President Bush was more aggressive still. In the case of Gonzales v. Raich, the Bush Justice Department insisted that, regardless of what California’s voters had decided, it had every right to deny use of the drug to a woman with an inoperable brain tumor.

In the process, the Bush team undermined the core constitutional principle that federal power is limited. As Justice Clarence Thomas wrote in his Raich dissent, “If Congress can regulate this under the Commerce Clause, then it can regulate virtually anything—and the Federal Government is no longer one of limited and enumerated powers.”

Holder made clear last Wednesday that the Obama administration won’t pursue cases like Raich. That’s good news, but the new policy doesn’t go nearly far enough. There’s no good reason to wage war against people who use marijuana as medicine, but neither is there any reason to prosecute recreational users. It’s a disgrace that, in the 21st century, in a free country, we continue to send people to prison for using or selling the drug.

Survey data tell us that some 40 percent of Americans have tried pot. Any policy that suggests that 100 million Americans are criminals needs rethinking. Among them are a host of political elites who support the drug war, at least tacitly: Bill Clinton, Al Gore, Newt Gingrich, Sarah Palin, and Barack Obama himself.

Obama’s no legalizer. But his early moves—including the appointment of a moderate as drug czar—suggest that he’s much less hawkish than his predecessors. There are even some signs of new thinking on Capitol Hill.

Last year Reps.

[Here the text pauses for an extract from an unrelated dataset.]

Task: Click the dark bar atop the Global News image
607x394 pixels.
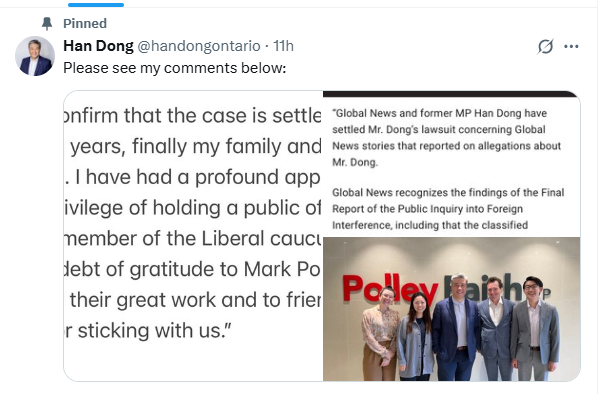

Barney Frank (D‑MA) and Ron Paul (R‑TX) cosponsored a bill to decriminalize possession of marijuana. Senator Jim Webb (D‑VA) recently took to the pages of the Washington Post to lament the fact that the United States locks up more people per capita than any other country in the world—many of them nonviolent drug offenders.

We’re still far away from calling an end to our foolish and destructive War on Drugs, but the debate finally seems to be headed in the right direction. The prospects for drug policy reform look better than they have for decades.